Equitable Care: “Providing care that does not vary in quality because of personal characteristics such as gender, ethnicity, geographic location, and socioeconomic status” (IOM, 2001, p. 6).

Ergonomics: The science of designing and arranging the workplace equipment and environment for safety and efficiency.

Extreme Heat:  Higher temperature than average in a particular time and place, factoring in relative humidity.

Group Health Plan: Health insurance plans offered at a group rate through an employer or organization for the employee and employee’s family.

Health in All Policies (HiAP):  A collaborative approach that incorporates public health considerations into government decisions and policy making, ensuring a neutral or positive influence on the social determinants of health (SDOH). 

Health Insurance:  An arrangement with the government or a private company to guarantee compensation for health care services, normally for illnesses, injuries, and health conditions.

Health Insurance Exchange: Entities that foster a competitive market for the purchase of private health insurance coverage; also known as a health insurance marketplace. 

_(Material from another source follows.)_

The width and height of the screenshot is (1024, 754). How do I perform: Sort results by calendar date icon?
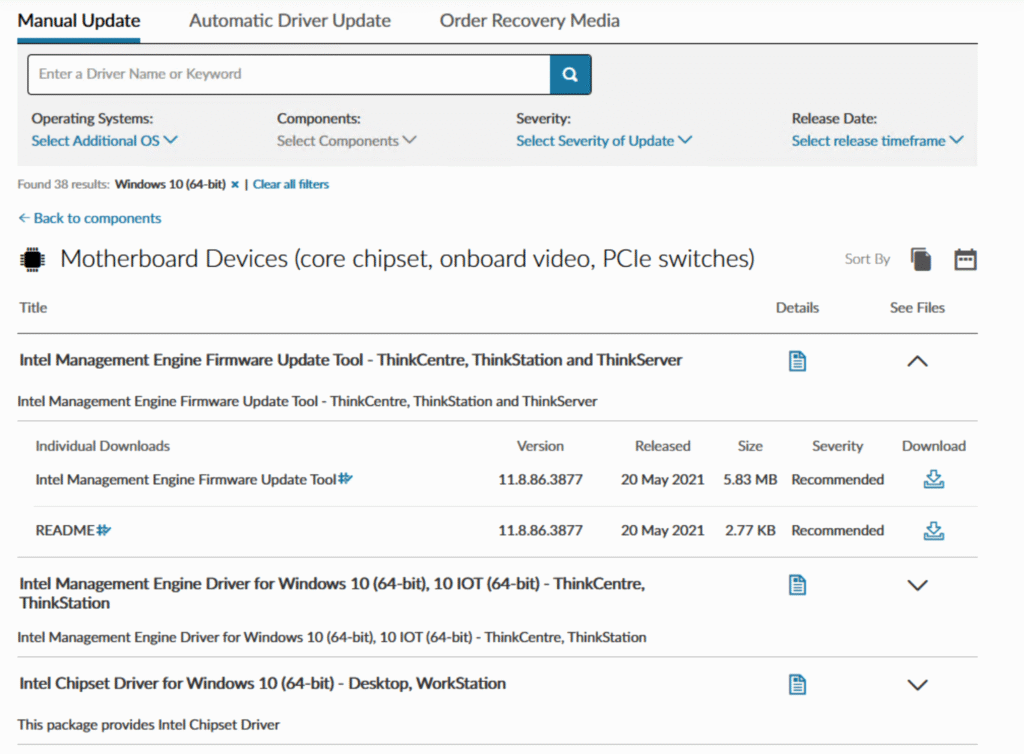pos(965,260)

Health Maintenance Organization (HMO): A type of health insurance plan in which the individual enrolls for a predetermined fee for services from a preset list of providers and facilities; care delivered by providers not on the preset list will result in no compensation from the insurance company to the provider or facility. The individual requires a referral from the individual’s primary care provider for any other provider or services. For example, to have coverage for a visit to a dermatologist, the individual must have the primary provider’s approval via a referral. 

Medicaid: Health insurance program for people with low incomes; jointly funded by the federal government and the state where the persons reside.

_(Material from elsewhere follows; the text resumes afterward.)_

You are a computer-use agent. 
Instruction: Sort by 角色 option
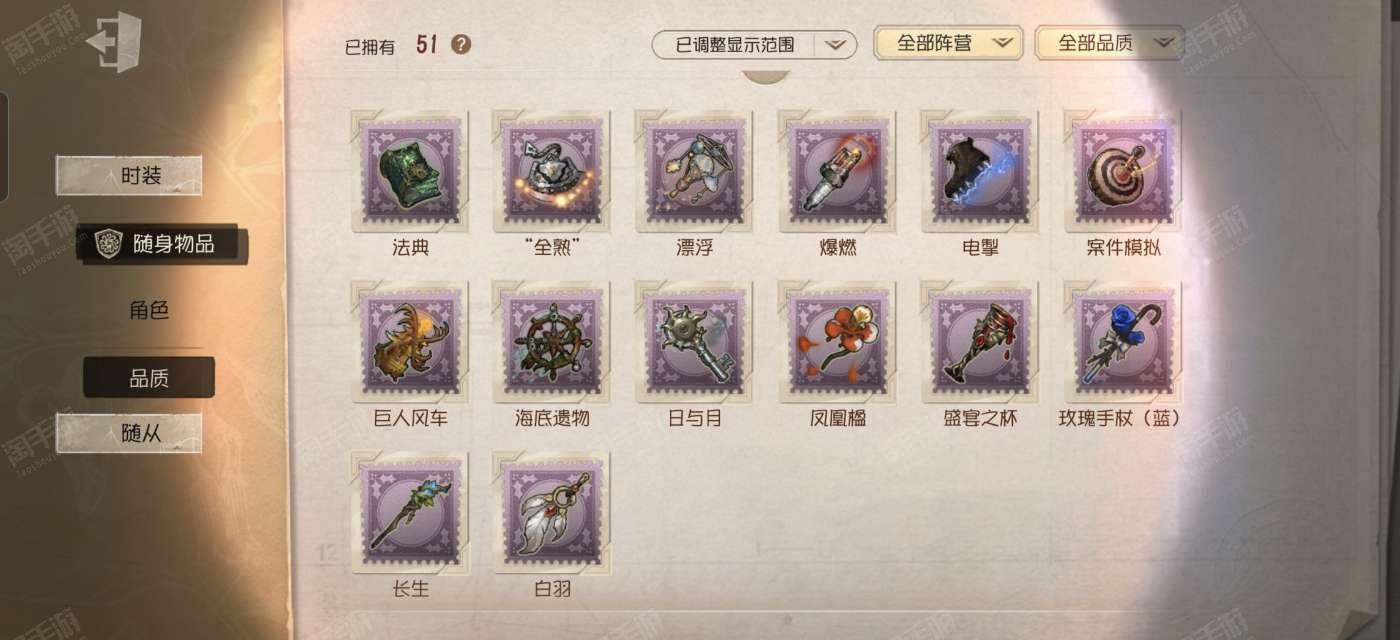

Medicare: Federal health insurance program for most people who are 65 or older; those under 65 with certain disabilities, and those of any age with end-stage renal disease.

Nanotechnology: Technology addressing extremely small-scale measurements or nanometers, such as maneuvering atoms, molecules, and supramolecules to achieve precise accuracy and ultra-fine dimensions.

National Institute for Occupational Safety and Health (NIOSH): U.S. federal agency, and part of the Centers for Disease Control and Prevention (CDC)/U.S. Department of Health and Human Services; conducts research and makes recommendations to prevent work-related injury and illness.

Noncommunicable Disease (NCD): Noninfectious, nontransmissible, or chronic disease arising from a combination of factors, including genetics, environmental, physiological, and behavioral aspects.

Occupational Safety and Health Administration (OHSA): Agency of the U.S. Department of Labor that helps to ensure safe and healthy work conditions by setting and enforcing standards.

Out-of-Pocket: Self-payment for cost of service.

Preferred Provider Organization (PPO): A type of health insurance plan in which the individual enrolls for a predetermined fee for services from a preset list of providers and facilities; care delivered by those not on the preset list may result in no or less compensation from the insurance company to the provider or facility.

Premium: Money paid for an insurance policy.

Prevention and Public Health Fund (PPHF): The permanent annual funding of federal dollars directed to the improvement of the U.S. public health system’s prevention, wellness, and public health initiatives; established under the Affordable Care Act; also known as The Fund. 

Social Determinants of Health (SDOH): Conditions of living, such as housing, socioeconomics, transportation needs, quality of education, that directly impact health and access to health care needs.

Universal Health Coverage (UHC): To provide all people access to needed health promotion and prevention; curative, rehabilitative, and palliative health services with sufficient, effective quality and without financial hardship.

Whistleblower: Person who reports illegal, unethical, or unsafe activities of a person, employer, or organization.

Zoonotic: Diseases that are transmissible from animals to people, such as the Ebola virus or salmonellosis.